Morningstar told the U.S. Department of Labor that its proposed rule on retirement plan investment selection is “out of step” with the best practices that asset managers and financial advisors currently use to integrate environmental, sustainability and corporate governance (ESG) considerations into their plans, according to the fund rating giant’s comment letter.

If the DOL passes the rule as proposed “it would lead to worse outcomes for plan participants as plan sponsors shy away from assessing ESG risks in selecting investments. Indeed, since most participants use qualified default investment options—and ESG considerations would be barred in these options—most participants would not get the benefits that ESG risk analysis can deliver,” Brock Johnson, president of Morningstar Retirement Services, said.

The DOL proposal states that, where investment alternatives are economically indistinguishable, and where the investment selected is based on non-pecuniary ESG factors, fiduciaries should document why the investments are determined to be indistinguishable and why the investment is chosen.

According to Brock, there are no other strategies or kinds of information that the DOL singles out for additional scrutiny the way it proposes to single out evaluating ESG data or strategies informed by this data.

As a result, the proposal would create barriers for considering ESG risks, including those that professional investors managing billions in retirement assets consider to be material. As a result, ERISA fiduciaries would increasingly be out of step with investment professionals who consider material ESG risks, leaving ERISA-covered retirement plans at a disadvantage, Brock said.

Because of the explosive growth of funds that consider ESG in their investment selection, “the line between ESG and non-ESG strategies is increasingly blurry. In this context, the additional scrutiny the department proposes will worsen retirement outcomes as it reduces retirement plan participants’ access to a variety of ESG strategies that are designed to improve investment outcomes by accounting for ESG factors,” Brock said.

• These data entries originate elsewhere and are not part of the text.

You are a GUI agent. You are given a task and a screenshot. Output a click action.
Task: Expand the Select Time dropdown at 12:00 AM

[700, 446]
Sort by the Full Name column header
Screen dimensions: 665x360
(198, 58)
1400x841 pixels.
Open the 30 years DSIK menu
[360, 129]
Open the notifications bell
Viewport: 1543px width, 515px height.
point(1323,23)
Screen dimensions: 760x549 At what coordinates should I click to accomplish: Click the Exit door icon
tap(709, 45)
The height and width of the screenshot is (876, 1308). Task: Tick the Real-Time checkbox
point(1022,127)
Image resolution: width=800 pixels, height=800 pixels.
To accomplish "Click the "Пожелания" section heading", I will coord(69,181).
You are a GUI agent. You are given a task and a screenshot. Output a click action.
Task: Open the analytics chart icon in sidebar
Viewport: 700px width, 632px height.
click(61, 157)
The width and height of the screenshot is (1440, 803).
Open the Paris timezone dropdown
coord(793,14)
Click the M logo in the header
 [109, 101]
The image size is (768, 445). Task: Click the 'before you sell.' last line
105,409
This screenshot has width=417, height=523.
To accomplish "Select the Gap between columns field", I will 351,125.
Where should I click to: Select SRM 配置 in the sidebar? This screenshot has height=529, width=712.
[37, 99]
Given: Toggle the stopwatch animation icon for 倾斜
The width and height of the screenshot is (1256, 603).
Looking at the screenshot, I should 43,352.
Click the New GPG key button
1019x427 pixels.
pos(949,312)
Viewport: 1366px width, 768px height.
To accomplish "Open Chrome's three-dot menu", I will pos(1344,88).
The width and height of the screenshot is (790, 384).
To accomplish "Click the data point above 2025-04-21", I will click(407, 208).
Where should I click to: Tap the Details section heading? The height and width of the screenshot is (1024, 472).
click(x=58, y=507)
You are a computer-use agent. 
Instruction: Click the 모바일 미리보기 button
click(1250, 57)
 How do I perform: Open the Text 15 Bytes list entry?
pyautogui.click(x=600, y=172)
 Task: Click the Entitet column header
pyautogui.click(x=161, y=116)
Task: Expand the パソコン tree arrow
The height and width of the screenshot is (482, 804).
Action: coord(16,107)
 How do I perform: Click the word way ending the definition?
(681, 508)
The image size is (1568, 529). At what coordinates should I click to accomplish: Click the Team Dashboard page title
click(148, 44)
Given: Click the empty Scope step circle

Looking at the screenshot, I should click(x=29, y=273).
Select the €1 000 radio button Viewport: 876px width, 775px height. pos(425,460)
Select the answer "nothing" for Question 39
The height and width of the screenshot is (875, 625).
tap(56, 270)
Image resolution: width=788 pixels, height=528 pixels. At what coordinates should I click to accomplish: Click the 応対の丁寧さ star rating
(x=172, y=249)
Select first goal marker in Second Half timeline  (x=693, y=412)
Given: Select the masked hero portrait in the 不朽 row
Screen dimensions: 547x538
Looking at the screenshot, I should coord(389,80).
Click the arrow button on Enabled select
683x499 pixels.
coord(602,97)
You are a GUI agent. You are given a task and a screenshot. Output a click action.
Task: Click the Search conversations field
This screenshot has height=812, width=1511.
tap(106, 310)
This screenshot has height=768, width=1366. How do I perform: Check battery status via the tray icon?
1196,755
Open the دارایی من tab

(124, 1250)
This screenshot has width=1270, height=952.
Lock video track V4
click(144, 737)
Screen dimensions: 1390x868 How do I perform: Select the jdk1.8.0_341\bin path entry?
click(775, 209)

“The department’s proposals would put barriers in place for considering ESG risks, including those that professional investors managing billions in retirement assets consider to be material. This will mean that ERISA fiduciaries would increasingly be out of step with investment professionals who will consider material ESG risks when they evaluate risks, leaving participants in ERISA-covered retirement plans at a disadvantage,” he added.

The agency is also out of step with the reality of how mainstream ESG investing has become, the fund rating giant asserted. “We are not unique in embracing these factors, something to which our 3,000 fellow signatories of the Principles for Responsible Investment (PRI), representing more than $100 trillion in assets under management, can attest. Indeed, ESG investing has gone completely mainstream, as evidenced by the rapid growth in sustainable fund flows,” Brock added.

Growth in ESG investments and even conventional funds that factor in ESG issues in a variety of ways—termed ESG consideration funds—has been explosive. In fact, the number of ESG consideration funds grew more than tenfold, from fewer than 50 at the end of 2017 to over 500 as of December 2019, Morningstar said.

Morningstar also believes it is a mistake for DOL to bar plan sponsors from considering ESG risk in qualified default investment alternatives. “The department’s proposal forces participants” to simply hope that ESG risks are being managed and analyzed, instead of permitting a thorough ESG analysis that would develop a view of the long-term sustainability of an investment,” Brock said.

“As is becoming increasingly common among investment professionals, we believe that to holistically assess a company’s long-term prospects, financial analysts need a view into the sustainability of its business, which determines the likelihood that the firm will continue to generate or expand cash flows,” Brock said.

DOL’s proposed rule also represents a sharp break with the agency’s historical approach to enforcing fiduciary standards, Morningstar argued. “DOL has never opined that an approach to evaluating investment risks is better than any other approach, while this rule does just that. Existing law is sufficient to ensure that fiduciaries select investments that are in their participants’ best interest,” he added.